Convert the part of the entries that opens with their first line and closes with the line containing "coord(92,66)" into a Markdown table with the columns Row and Line, leaving out blank lines.

== Dataset records

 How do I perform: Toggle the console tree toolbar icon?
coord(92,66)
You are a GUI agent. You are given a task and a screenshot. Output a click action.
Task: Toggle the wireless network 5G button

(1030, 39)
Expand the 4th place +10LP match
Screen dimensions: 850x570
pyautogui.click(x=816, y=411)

====

Completed exercise:
| Row | Line |
|---|---|
| 1 |  How do I perform: Toggle the console tree toolbar icon? |
| 2 | coord(92,66) |